Sorry To Bother You

What a great title. Sorry To Bother You is, indeed, bothersome. Quite deliberately. And it’s not really sorry about it. The conceit revealed in the film’s trailer—a black telemarketer uses his “white voice” to achieve success at work—is but one of the film’s many surreal elements, a kind of hint of things to come. I’m not going to spoil anything for you though. The shock of each twist is the source of the film’s cathartic effect.

Sorry To Bother You isn’t a revelation. It’s a release valve. The societal ills skewered here are well-cataloged elsewhere. Sorry To Bother You simply cranks them up to absurd levels and enables us to pelt them with metaphorical tomatoes, or, to borrow from the film itself, water balloons filled with sheep’s blood. It’s Saturnalia, The Feast of Fools, Carnival, Mardi Gras. It’s Nebuchadnezzar’s dream of being turned into an animal in Daniel 4. It welcomes your reaction. Your response is part of the art of the act.

The energy of the film is angry, but it is, after all, Juvenalian Satire in general, and, with respect to the individual characters in the story, Menippean Satire, so the judgement is real. It’s disturbing by design, so we can hoot and holler at it instead of resorting to violent revolution in the real world. “It’s serious,” one character in the film says to another who wants to bring weapons to a protest, “but it’s not that serious.”

The film stars three of the most interesting young actors working today – Lakeith Stanfield, Tessa Thompson, and Armie Hammer. Any film any of these three make is worth watching. They all tend to choose films with weight, or, particularly in Tessa Thompson’s case, they bring substance to otherwise cotton candy films. The chance to watch these actors interact with each other is worth the price of admission to see Sorry To Bother You alone.

Both Lakeith Stanfield and Tessa Thompson have an intense energy. Stanfield turns it internal. It contracts his body as if his heart is extra dense and is collapsing his slight frame. He bows in on himself. There’s a cosmos behind his eyes that you can be sucked into. In contrast, Thompson’s energy is external. Brow first, she presses on the world around her. She’s like Clint Eastwood in a Sergio Leone Western – the room changes when she walks into it. She has presence. And again, like with Stanfield, it’s concentrated in her eyes.

Look away, lest they burn you with holy fire.

In Sorry To Bother You, Stanfield and Thompson play lovers who value the same things but react to the world in opposite ways. In tension with each other, caught in each other’s gravity, they tumble dynamically, bolas-like through the narrative space. There’s a brief time in the story when their characters are apart. It’s a mournful moment in an otherwise absurd film. Their separation robs the universe of a matched pair of titans. The tension they represent is also inherent to the Black identity in American society. They need each other even when they are at odds, and we need them both too if our society is ever to be made whole.

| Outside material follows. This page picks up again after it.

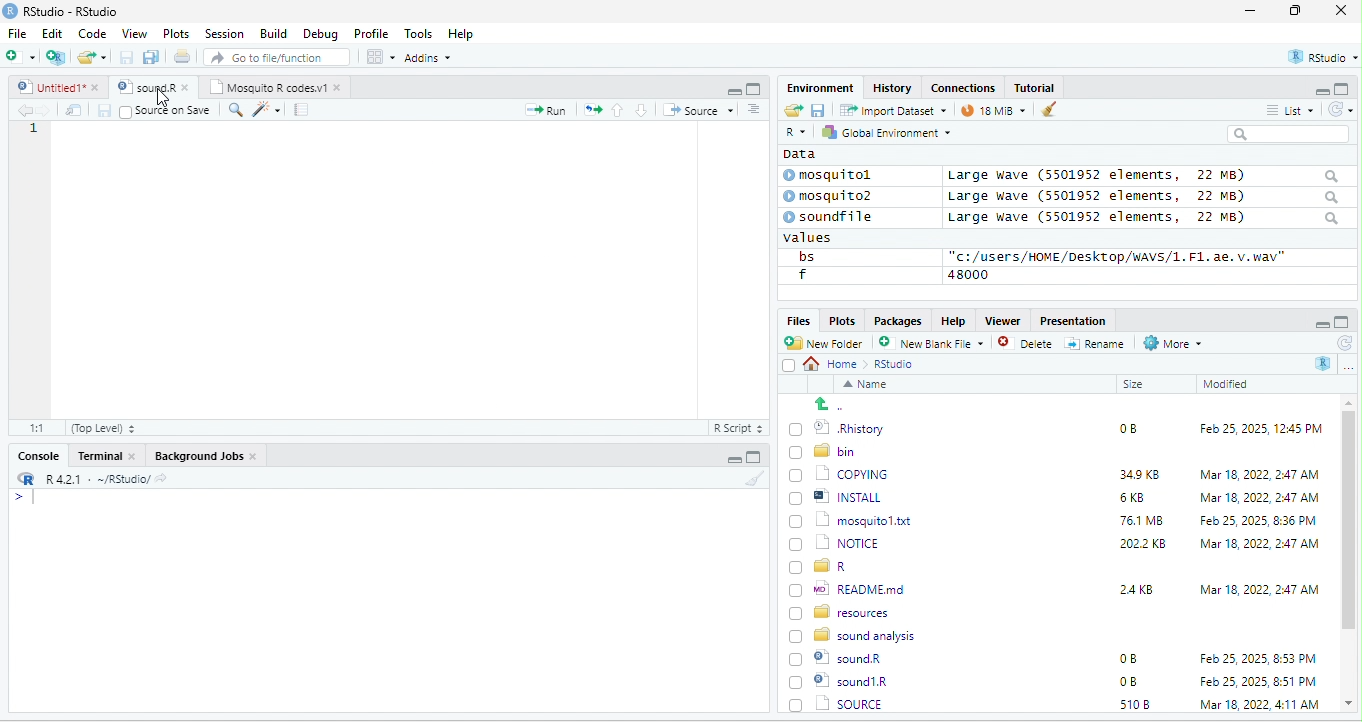 The height and width of the screenshot is (722, 1362). I want to click on Code, so click(93, 33).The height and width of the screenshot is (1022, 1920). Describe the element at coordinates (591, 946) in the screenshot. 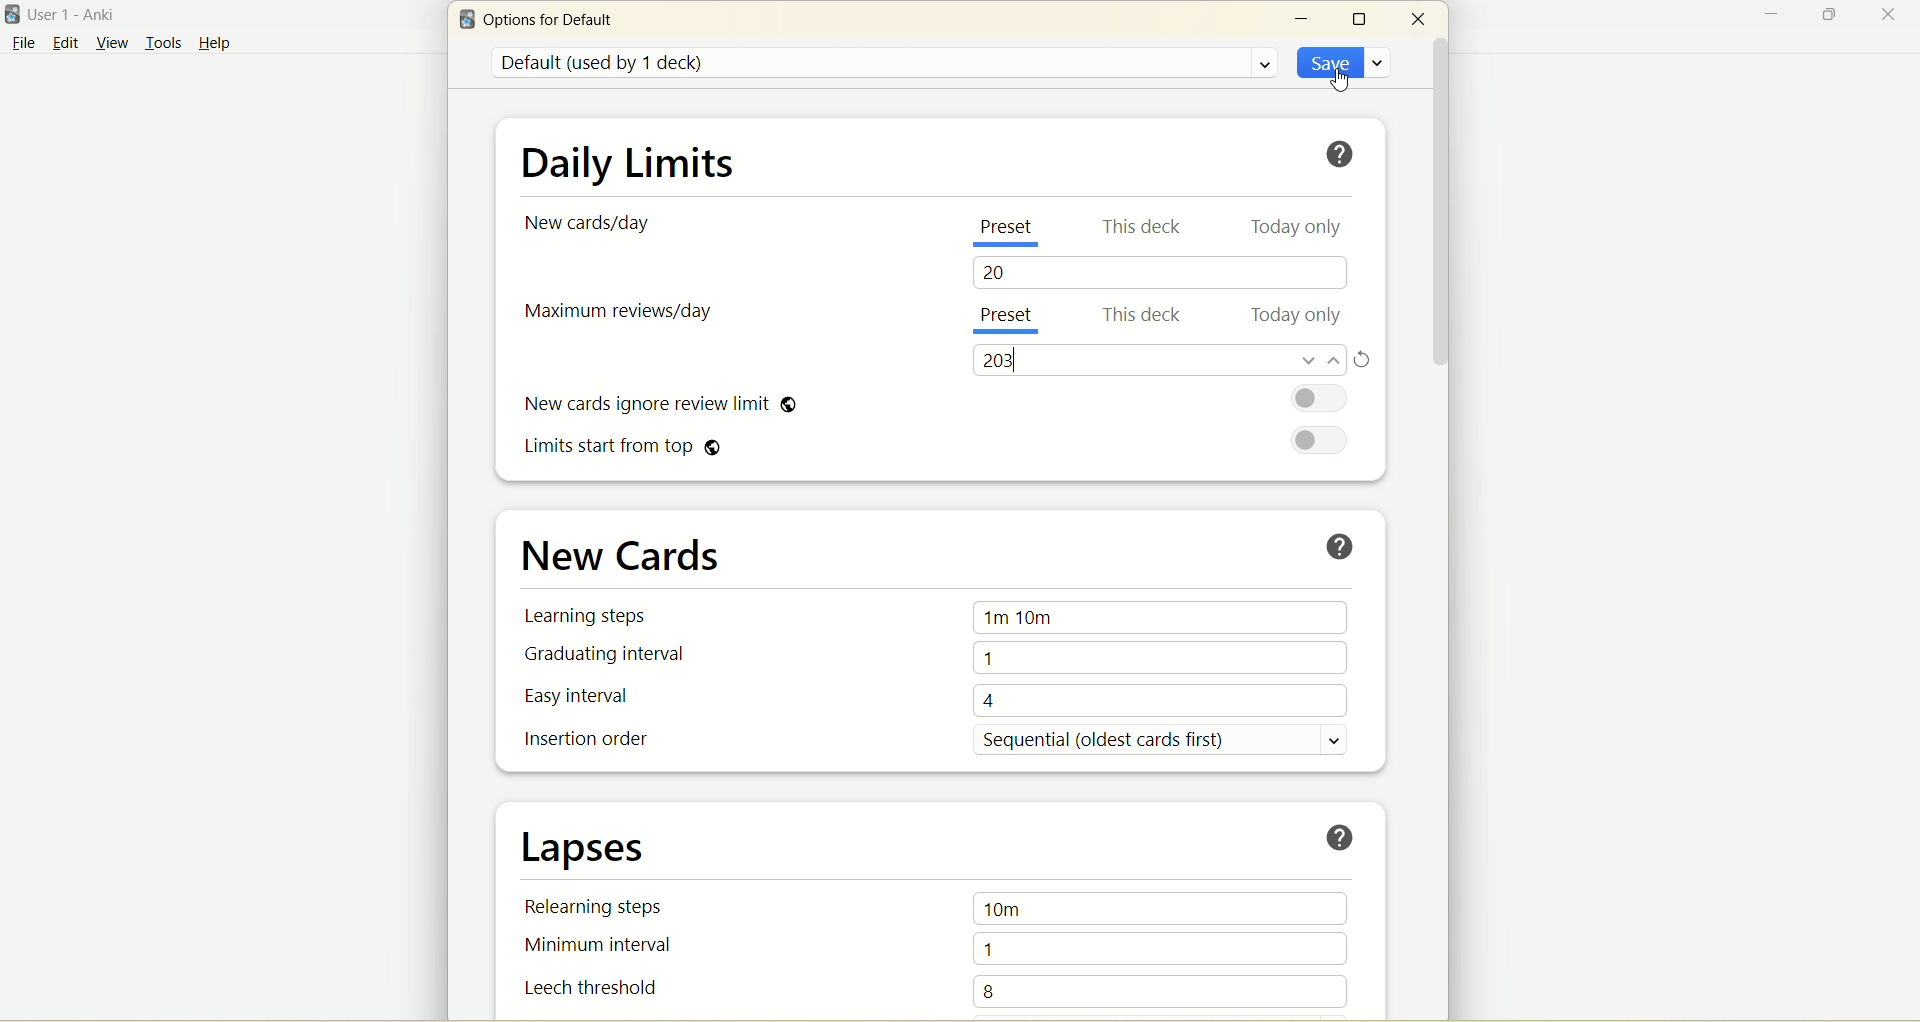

Armie Hammer is beginning to make a career out of using his ideal handsome white dude-ness to skewer what we think of as the ideal (white) man. In The Social Network, J. Edgar, The Lone Ranger, The Birth of a Nation, Call Me By Your Name, and now, Sorry To Bother You, Hammer embodies “the man,” and lets the rug be pulled out from under the stereotype. He reveals the emptiness of the traditional masculine aspiration. What an admirable way to use your good looks, your privilege. Good for you, Armie. Thank you.

Sorry To Bother You won’t be for everybody. It shouldn’t be for anybody, because the societal ills it lampoons shouldn’t exist. But they do, and if we’re going to continue to faithfully fix them, we’re going to need a few Feasts of Fools to relive the tension every once and a while. Carnival may be absurd, but the alternative is anarchy.